_Task directions_. Using the entries that follow, write out the line containing "1Krón 2,5 (679, 912)", the line containing "Dôme (282, 2102)", and every line between them, exactly and nothing else.

Segment Open

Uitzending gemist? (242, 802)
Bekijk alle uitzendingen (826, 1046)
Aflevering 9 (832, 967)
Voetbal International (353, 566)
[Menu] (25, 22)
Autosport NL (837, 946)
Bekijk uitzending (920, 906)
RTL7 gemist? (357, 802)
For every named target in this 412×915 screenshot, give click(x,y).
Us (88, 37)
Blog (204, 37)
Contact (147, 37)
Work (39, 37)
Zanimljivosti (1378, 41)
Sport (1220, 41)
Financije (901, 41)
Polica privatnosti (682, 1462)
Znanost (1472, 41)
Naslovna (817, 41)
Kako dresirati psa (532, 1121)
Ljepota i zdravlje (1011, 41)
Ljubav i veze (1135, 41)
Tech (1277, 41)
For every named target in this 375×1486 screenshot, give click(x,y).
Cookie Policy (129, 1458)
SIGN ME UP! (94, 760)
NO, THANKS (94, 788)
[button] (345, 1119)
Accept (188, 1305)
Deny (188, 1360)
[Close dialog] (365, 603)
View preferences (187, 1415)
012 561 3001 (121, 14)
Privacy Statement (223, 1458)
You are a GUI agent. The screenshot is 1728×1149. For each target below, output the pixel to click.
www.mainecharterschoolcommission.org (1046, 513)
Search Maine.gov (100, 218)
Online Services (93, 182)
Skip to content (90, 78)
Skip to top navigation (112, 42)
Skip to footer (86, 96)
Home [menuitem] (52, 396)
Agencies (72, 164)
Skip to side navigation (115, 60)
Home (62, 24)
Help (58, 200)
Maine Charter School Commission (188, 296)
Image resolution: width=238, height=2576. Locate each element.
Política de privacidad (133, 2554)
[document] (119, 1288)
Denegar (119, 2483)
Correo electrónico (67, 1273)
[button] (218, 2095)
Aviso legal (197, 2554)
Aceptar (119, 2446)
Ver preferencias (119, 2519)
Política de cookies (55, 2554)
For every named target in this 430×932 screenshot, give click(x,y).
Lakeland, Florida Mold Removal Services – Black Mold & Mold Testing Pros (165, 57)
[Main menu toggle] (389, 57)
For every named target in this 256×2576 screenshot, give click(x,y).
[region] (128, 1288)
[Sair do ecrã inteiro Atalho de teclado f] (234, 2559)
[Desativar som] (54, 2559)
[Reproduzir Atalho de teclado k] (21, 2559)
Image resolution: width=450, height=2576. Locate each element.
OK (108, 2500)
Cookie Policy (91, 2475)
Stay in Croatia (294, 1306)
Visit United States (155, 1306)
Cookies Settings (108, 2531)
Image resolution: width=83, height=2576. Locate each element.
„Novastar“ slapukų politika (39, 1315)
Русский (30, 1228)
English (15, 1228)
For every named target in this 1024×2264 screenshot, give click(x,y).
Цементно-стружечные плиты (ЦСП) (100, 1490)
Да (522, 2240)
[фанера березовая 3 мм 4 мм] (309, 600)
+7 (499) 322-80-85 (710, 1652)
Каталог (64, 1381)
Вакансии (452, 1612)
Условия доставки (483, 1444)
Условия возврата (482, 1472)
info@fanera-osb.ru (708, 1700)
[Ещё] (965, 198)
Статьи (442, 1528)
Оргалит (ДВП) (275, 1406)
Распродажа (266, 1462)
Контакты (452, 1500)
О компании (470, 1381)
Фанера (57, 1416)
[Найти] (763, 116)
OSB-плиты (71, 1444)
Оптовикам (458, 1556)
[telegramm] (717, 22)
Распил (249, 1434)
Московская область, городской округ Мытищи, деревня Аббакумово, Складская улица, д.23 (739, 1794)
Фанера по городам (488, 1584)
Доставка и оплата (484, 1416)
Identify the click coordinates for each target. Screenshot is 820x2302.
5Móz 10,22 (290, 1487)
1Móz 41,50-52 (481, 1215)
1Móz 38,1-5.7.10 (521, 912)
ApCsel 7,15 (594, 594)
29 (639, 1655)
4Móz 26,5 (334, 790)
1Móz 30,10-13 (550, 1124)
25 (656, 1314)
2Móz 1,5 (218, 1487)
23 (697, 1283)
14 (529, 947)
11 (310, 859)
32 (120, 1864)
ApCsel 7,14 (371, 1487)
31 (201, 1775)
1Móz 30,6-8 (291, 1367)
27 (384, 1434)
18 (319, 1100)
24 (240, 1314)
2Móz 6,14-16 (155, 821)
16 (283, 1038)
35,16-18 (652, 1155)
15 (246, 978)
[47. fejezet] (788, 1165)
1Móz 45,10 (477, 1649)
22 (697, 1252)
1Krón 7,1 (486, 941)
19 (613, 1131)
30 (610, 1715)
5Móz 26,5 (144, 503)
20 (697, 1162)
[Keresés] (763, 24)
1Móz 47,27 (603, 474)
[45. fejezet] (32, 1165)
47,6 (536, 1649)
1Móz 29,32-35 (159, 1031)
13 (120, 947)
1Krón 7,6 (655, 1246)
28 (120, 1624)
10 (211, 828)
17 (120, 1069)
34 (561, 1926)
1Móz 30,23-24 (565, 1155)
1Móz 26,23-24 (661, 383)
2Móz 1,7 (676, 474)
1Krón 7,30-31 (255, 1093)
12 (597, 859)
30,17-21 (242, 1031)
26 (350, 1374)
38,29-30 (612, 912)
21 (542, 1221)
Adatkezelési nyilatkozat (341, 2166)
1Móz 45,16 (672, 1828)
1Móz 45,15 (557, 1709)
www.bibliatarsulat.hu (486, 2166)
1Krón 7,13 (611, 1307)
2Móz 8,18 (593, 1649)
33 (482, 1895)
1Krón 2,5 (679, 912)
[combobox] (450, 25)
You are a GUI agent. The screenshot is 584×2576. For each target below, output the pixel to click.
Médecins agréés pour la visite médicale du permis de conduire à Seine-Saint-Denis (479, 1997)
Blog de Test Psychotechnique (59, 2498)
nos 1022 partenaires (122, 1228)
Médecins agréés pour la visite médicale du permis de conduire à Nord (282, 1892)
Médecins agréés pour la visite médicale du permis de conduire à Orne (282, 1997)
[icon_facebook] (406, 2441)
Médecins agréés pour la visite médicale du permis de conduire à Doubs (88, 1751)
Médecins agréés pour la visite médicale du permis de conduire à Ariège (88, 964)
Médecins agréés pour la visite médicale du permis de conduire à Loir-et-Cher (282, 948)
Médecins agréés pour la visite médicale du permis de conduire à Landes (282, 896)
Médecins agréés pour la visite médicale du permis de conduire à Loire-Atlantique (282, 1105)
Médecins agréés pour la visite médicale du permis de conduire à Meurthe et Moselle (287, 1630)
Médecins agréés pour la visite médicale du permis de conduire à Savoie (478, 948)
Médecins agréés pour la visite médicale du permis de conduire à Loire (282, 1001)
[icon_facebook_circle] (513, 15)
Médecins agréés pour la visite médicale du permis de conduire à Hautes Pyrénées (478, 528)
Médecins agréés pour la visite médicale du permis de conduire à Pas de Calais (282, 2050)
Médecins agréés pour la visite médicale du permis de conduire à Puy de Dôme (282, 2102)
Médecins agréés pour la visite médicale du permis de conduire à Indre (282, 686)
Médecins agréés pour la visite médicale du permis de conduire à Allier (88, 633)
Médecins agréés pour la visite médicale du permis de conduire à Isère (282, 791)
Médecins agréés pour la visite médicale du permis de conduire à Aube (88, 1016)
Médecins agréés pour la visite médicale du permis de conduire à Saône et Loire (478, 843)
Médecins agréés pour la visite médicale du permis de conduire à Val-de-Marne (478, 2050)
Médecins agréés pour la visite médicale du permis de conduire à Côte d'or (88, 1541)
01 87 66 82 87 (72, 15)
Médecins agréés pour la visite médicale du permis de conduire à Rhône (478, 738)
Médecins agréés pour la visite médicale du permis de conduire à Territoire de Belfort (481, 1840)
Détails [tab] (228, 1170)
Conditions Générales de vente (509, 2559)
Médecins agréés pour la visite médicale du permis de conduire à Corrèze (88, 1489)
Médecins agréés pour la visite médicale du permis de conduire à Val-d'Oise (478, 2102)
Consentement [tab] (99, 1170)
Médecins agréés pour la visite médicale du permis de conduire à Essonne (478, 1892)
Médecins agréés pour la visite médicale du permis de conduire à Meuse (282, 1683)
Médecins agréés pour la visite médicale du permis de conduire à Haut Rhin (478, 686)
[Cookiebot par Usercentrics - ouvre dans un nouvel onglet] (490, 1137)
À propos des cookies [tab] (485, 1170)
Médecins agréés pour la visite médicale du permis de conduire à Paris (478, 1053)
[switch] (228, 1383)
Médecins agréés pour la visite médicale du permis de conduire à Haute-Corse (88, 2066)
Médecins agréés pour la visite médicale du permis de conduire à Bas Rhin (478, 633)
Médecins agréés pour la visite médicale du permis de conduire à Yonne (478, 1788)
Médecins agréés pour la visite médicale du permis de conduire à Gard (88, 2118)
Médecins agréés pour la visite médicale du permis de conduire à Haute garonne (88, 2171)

Segment Closed

_Response to this task_.
1Krón 2,5 (679, 912)
[combobox] (450, 25)
You are a GUI agent. The screenshot is 584×2576. For each target below, output the pixel to click.
Médecins agréés pour la visite médicale du permis de conduire à Seine-Saint-Denis (479, 1997)
Blog de Test Psychotechnique (59, 2498)
nos 1022 partenaires (122, 1228)
Médecins agréés pour la visite médicale du permis de conduire à Nord (282, 1892)
Médecins agréés pour la visite médicale du permis de conduire à Orne (282, 1997)
[icon_facebook] (406, 2441)
Médecins agréés pour la visite médicale du permis de conduire à Doubs (88, 1751)
Médecins agréés pour la visite médicale du permis de conduire à Ariège (88, 964)
Médecins agréés pour la visite médicale du permis de conduire à Loir-et-Cher (282, 948)
Médecins agréés pour la visite médicale du permis de conduire à Landes (282, 896)
Médecins agréés pour la visite médicale du permis de conduire à Loire-Atlantique (282, 1105)
Médecins agréés pour la visite médicale du permis de conduire à Meurthe et Moselle (287, 1630)
Médecins agréés pour la visite médicale du permis de conduire à Savoie (478, 948)
Médecins agréés pour la visite médicale du permis de conduire à Loire (282, 1001)
[icon_facebook_circle] (513, 15)
Médecins agréés pour la visite médicale du permis de conduire à Hautes Pyrénées (478, 528)
Médecins agréés pour la visite médicale du permis de conduire à Pas de Calais (282, 2050)
Médecins agréés pour la visite médicale du permis de conduire à Puy de Dôme (282, 2102)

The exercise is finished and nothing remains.